これこそ私が44年間大学で教育に携わってきた理由であり、TUJをこよなく愛する理由です。私が生まれた国の社会や文化と、これまで親しんできた社会や文化をひとつにするからだけではありません。TUJは1974年頃のフレッチャー・スクールのように、世界的に多様な背景を持つ人々が、人生について、そして人生の可能性についてお互いから学ぼうとする貴重な場所だからです。人生とは、A地点からB地点へ連続してつながった平坦な線ではありません。人生とは軌跡です。あなたが他者を心から理解し、支え、彼らと協力し合い、彼らのために何かをすれば、彼らの人生だけではなくあなたの人生もより豊かになるでしょう。簡単なことです。成功するために良い行いをするのです。
森をハイキングする人に向けた言葉として、「ありのままを見て、ありのままに残そう」とは古くから言われていることです。(自身が就任した)2008年頃のTUJと比べて今のTUJは少し良くなったと思っていますが、それが自分のお陰だと思うほど私は愚かではありません。TUJの成功にはさまざまな理由がありますが、最も大きな理由はTUJを成功させるために尽力してきた数々の教職員の力に他なりません。困難な状況では自分を犠牲にしてまで職務に取り組み、楽しい時には心より楽しんだ、東京とフィラデルフィアの仲間たちと共に仕事ができたことは大変光栄でした。彼らはTUJが高等教育をリードする教育機関となり、世界的な教育の模範となるよう常に最善を尽くしてくれました。

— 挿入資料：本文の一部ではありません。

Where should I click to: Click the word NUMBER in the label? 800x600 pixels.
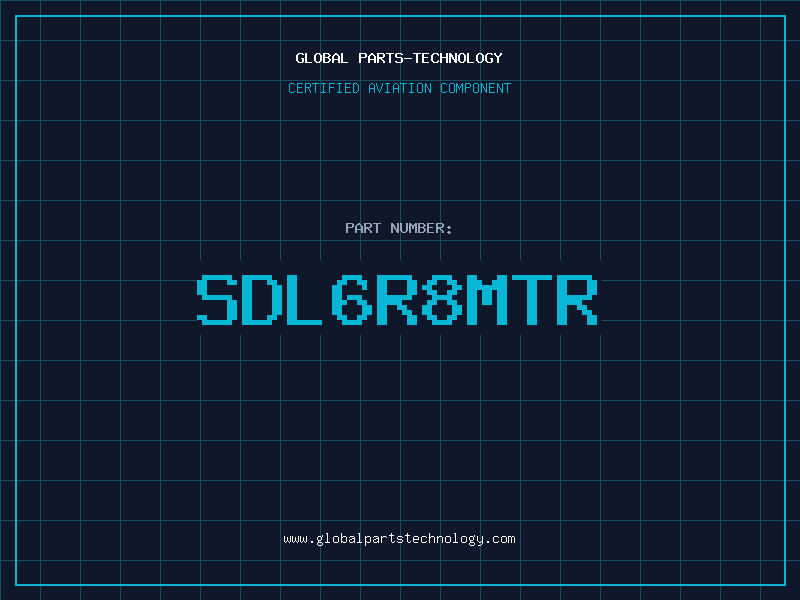coord(421,228)
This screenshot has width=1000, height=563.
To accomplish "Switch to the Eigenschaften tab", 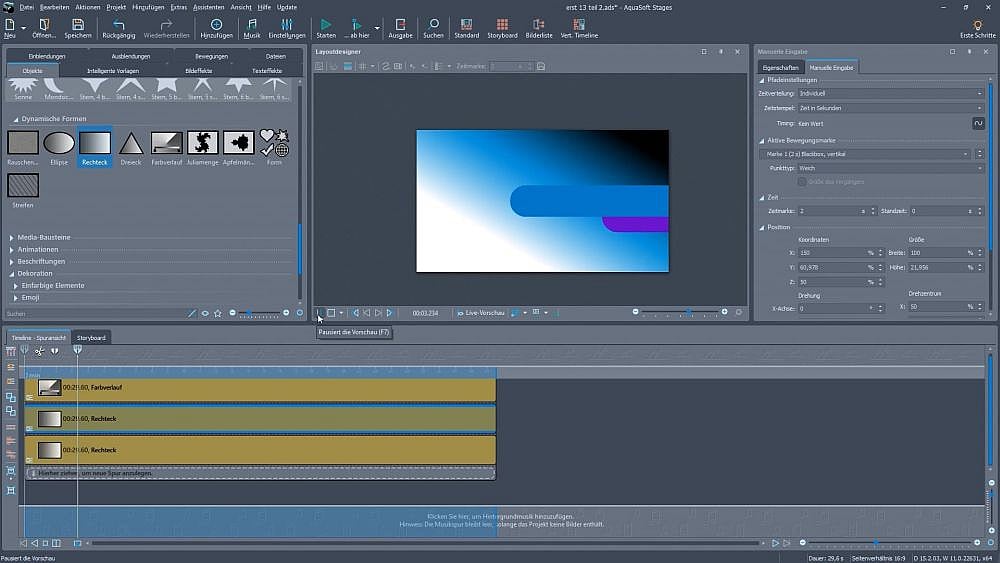I will [x=779, y=67].
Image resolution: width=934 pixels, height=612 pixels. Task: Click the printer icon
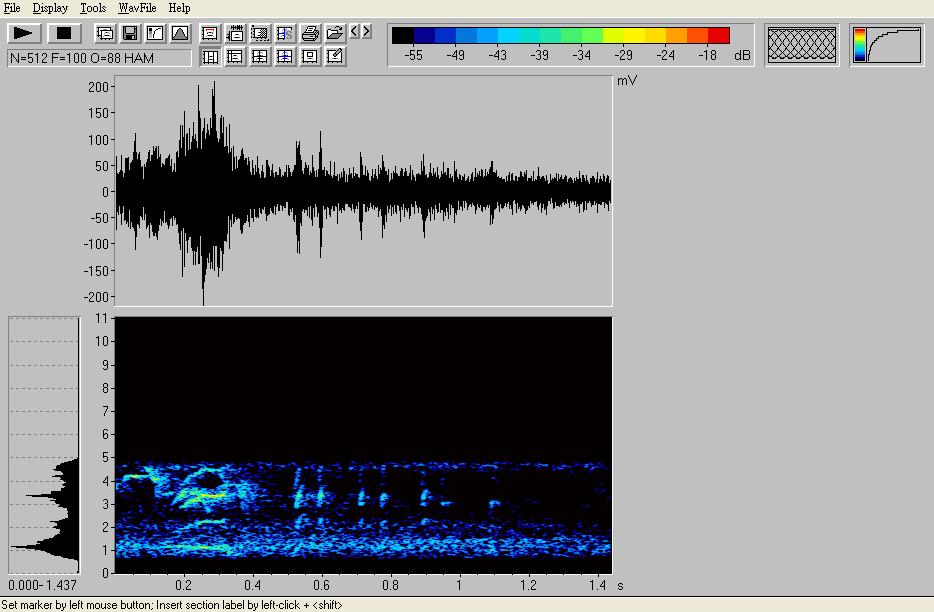click(x=310, y=33)
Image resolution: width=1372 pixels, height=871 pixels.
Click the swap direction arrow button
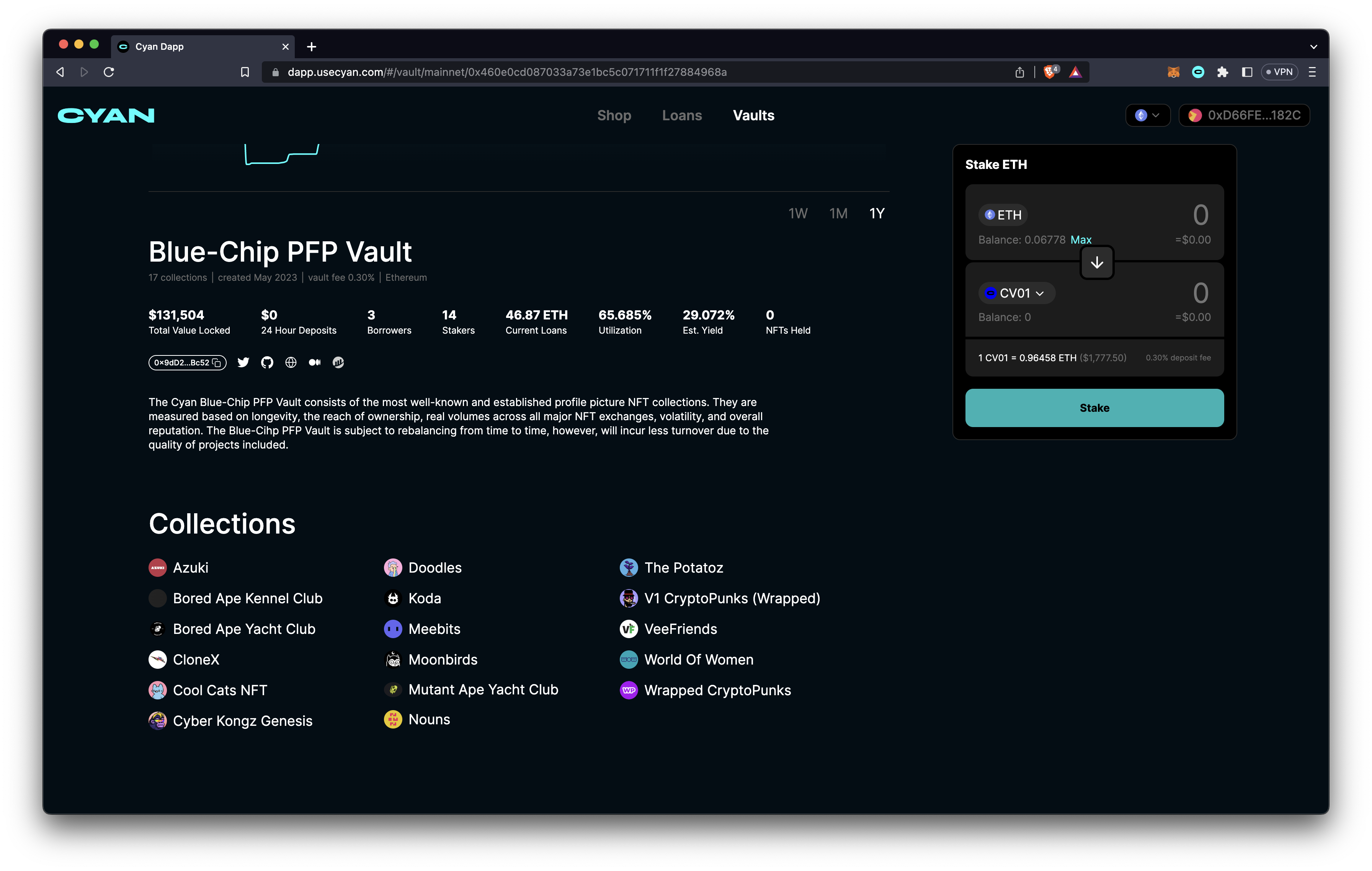[x=1097, y=263]
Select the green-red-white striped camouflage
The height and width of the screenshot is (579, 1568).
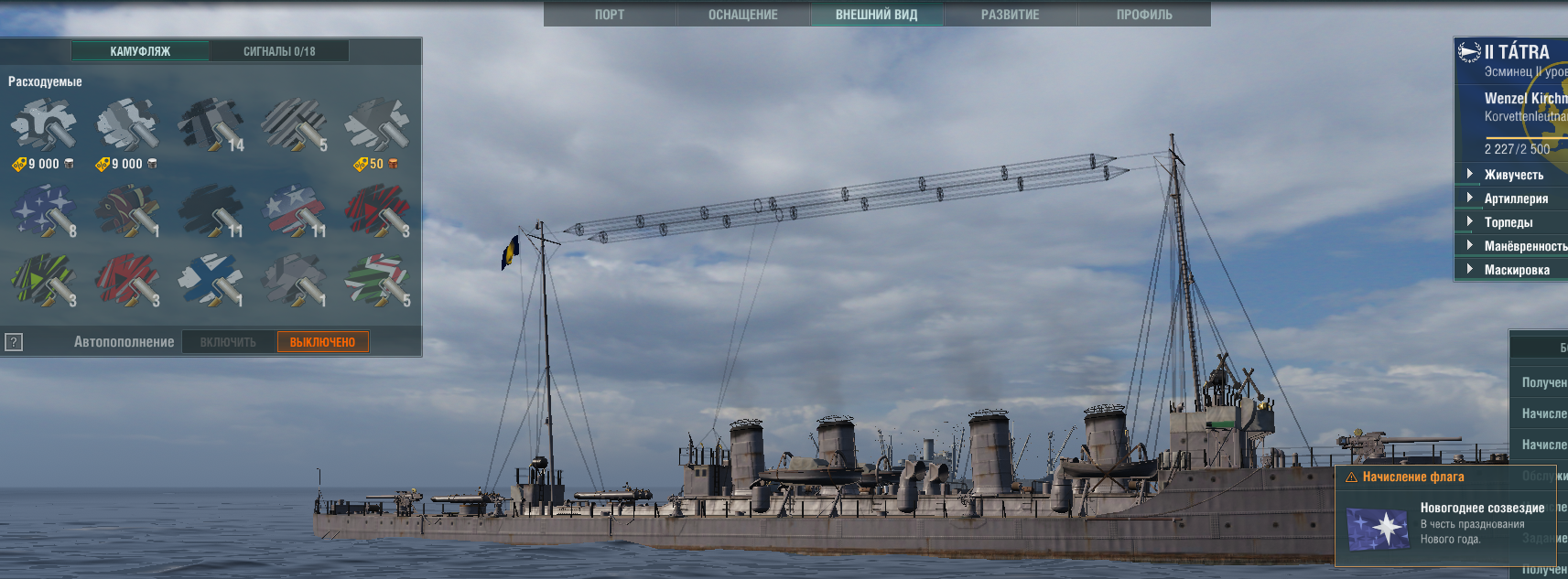point(377,280)
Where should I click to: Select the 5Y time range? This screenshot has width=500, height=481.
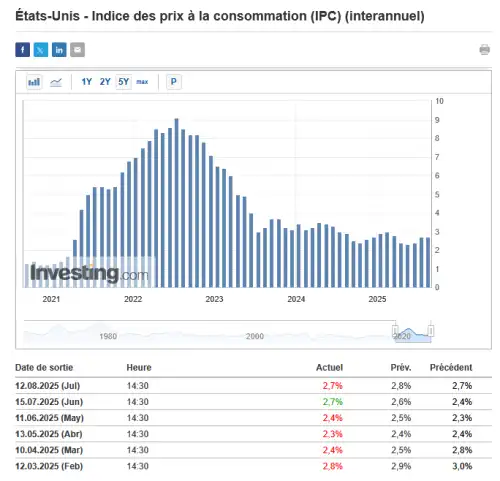[x=123, y=82]
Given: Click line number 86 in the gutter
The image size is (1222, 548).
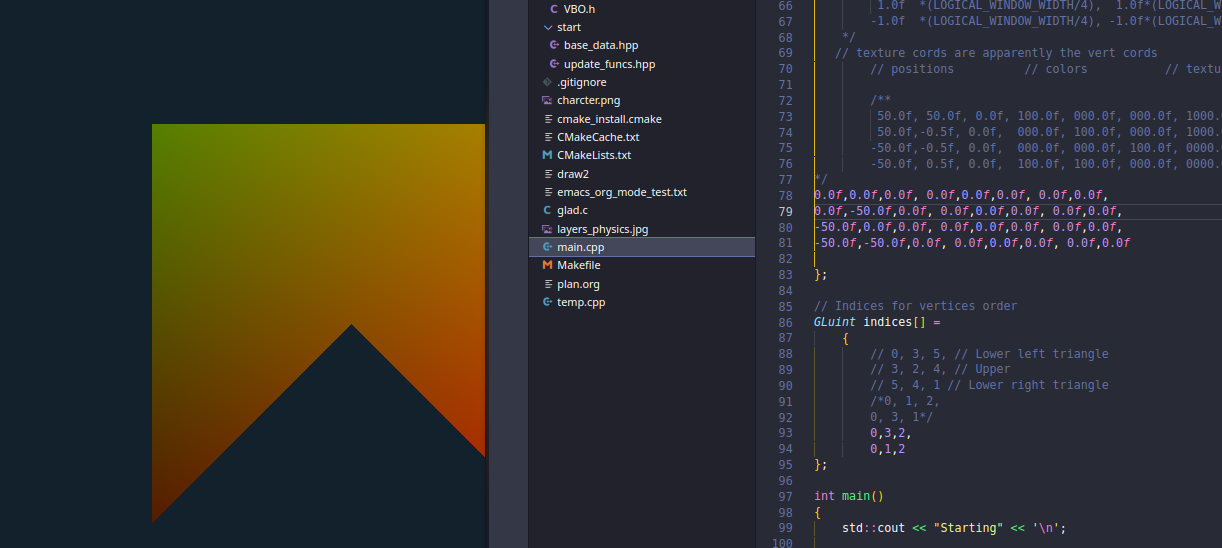Looking at the screenshot, I should click(x=785, y=322).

私は引退してメイン州の故郷へ戻り、生活を送ることになります。私は、次に何が起こるか分からないながら、それが何であれ、今後も自分自身の軌道を描いていくのだと知っているという感じが好きです。そして同じように、軽やかな気持ちでこの場を去りたいと思います。次期学長であるマット・ウィルソン氏が、私の後を引き継いでTUJの前向きな軌道を導き続けることを知っているからです。
※フレッチャー・スクール
1933年に米国ハーバード大学とタフツ大学の合同プロジェクトによって米国で初めて創設された国際関係学の専門大学院。国際関係学の分野において世界最高の専門大学院のひとつ。